Exercise brief:
When a line of the entries below contains "computer", it counts once; state how many such lines there are and nothing else.

Stored data entries:
────────────────

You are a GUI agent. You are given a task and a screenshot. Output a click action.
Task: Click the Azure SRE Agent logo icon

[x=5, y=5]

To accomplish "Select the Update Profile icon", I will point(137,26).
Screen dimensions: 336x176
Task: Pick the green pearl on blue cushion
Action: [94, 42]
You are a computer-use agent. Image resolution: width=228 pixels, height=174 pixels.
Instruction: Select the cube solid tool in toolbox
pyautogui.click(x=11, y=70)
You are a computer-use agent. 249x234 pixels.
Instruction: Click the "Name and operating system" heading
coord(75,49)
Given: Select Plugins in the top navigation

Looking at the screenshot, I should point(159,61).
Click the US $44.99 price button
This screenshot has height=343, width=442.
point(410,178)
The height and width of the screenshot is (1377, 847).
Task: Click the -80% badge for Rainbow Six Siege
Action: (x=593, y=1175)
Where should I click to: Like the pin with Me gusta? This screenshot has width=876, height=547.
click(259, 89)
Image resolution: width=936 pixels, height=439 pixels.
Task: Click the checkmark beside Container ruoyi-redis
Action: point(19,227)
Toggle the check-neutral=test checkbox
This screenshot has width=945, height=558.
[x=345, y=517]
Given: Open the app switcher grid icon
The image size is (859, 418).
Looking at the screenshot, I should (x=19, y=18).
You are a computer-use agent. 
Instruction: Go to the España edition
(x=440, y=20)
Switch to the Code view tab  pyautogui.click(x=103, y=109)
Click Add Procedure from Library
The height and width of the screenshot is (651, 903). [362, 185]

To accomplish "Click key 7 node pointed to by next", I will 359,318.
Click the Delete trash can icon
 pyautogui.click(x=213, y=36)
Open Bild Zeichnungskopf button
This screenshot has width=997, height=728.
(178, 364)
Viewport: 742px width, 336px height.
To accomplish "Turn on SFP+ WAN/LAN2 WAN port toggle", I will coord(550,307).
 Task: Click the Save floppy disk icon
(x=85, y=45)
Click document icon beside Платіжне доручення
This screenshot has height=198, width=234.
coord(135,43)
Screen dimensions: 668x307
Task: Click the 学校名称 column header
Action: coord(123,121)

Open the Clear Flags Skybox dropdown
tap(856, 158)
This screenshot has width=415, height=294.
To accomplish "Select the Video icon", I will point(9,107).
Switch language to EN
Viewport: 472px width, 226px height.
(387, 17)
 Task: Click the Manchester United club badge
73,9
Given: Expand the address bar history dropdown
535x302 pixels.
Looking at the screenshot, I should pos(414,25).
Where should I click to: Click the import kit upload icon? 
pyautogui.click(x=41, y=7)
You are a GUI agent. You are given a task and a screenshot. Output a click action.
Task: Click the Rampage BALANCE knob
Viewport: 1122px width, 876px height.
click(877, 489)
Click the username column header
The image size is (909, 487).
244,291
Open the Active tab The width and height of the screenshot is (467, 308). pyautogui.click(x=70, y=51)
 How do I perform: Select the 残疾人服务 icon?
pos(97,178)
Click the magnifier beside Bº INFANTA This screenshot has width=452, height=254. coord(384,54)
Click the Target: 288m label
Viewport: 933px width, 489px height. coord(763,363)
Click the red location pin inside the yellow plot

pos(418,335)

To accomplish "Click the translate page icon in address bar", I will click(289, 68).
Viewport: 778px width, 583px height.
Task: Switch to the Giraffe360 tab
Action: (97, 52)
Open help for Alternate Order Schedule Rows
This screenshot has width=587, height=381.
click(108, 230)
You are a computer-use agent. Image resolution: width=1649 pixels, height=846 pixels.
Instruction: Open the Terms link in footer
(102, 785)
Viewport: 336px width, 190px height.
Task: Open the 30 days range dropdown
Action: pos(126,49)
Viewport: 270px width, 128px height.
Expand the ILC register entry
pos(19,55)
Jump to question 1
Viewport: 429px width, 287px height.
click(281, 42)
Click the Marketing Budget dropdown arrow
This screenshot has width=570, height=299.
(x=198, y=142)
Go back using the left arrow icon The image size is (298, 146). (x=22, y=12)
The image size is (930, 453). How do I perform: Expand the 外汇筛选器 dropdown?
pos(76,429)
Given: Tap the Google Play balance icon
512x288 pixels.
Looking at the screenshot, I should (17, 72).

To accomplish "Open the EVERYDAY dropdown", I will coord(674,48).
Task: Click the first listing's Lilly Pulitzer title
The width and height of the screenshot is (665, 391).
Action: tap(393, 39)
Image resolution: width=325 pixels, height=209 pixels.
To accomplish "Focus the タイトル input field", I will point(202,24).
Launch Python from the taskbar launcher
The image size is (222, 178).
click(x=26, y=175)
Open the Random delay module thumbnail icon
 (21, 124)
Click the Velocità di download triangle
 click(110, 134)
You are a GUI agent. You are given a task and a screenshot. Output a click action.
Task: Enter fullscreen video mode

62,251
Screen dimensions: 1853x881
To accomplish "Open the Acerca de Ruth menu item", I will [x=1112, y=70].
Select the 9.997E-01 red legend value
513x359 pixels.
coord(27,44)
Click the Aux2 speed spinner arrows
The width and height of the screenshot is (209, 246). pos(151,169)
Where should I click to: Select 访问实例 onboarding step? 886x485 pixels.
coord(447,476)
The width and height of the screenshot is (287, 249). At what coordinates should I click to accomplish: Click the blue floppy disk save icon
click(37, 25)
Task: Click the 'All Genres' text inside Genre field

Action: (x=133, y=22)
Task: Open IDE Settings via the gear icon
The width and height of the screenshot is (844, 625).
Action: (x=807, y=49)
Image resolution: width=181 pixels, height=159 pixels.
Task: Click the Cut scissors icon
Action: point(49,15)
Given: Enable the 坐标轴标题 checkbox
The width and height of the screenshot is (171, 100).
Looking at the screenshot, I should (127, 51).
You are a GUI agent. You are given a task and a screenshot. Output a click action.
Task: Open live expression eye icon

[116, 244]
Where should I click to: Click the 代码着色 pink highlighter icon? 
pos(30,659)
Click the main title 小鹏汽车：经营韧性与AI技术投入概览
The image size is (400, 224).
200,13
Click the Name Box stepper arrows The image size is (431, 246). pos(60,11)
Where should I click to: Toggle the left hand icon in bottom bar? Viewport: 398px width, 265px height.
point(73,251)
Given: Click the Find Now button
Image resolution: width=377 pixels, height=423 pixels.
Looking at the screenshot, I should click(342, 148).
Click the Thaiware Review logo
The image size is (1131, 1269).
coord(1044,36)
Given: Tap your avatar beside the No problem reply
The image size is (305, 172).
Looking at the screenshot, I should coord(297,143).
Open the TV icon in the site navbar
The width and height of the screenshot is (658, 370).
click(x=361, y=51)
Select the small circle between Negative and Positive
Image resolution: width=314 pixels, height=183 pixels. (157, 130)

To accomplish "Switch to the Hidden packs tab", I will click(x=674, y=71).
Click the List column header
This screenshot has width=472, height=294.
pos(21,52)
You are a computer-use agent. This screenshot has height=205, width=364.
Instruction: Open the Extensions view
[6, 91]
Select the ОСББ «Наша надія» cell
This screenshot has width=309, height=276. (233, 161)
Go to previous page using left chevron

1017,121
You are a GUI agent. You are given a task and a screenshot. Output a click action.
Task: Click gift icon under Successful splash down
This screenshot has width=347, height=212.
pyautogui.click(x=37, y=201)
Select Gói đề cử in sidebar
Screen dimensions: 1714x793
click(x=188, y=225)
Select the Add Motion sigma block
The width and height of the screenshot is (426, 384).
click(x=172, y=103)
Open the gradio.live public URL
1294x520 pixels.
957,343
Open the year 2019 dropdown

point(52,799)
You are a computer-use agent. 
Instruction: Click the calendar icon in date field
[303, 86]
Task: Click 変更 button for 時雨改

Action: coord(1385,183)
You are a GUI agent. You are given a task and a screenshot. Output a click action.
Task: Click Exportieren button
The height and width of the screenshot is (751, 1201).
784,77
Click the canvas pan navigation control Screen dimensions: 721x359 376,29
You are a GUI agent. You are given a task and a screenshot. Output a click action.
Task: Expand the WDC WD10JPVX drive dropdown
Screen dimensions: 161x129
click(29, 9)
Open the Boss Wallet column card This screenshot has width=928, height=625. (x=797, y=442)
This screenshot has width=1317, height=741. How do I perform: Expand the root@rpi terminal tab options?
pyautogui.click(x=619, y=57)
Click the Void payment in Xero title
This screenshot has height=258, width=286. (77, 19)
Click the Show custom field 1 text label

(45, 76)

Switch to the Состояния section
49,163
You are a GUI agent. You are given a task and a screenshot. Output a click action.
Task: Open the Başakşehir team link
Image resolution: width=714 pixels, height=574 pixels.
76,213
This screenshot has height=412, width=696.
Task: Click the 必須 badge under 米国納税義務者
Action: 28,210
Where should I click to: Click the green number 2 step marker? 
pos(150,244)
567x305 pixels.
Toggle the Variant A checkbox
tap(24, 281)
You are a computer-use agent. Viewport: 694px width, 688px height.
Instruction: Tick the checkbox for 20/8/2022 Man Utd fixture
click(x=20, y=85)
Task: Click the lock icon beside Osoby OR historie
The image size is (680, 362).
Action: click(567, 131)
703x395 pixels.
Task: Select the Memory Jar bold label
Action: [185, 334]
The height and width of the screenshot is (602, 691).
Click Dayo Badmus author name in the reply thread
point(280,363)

────────────────

Reply to the exercise:
7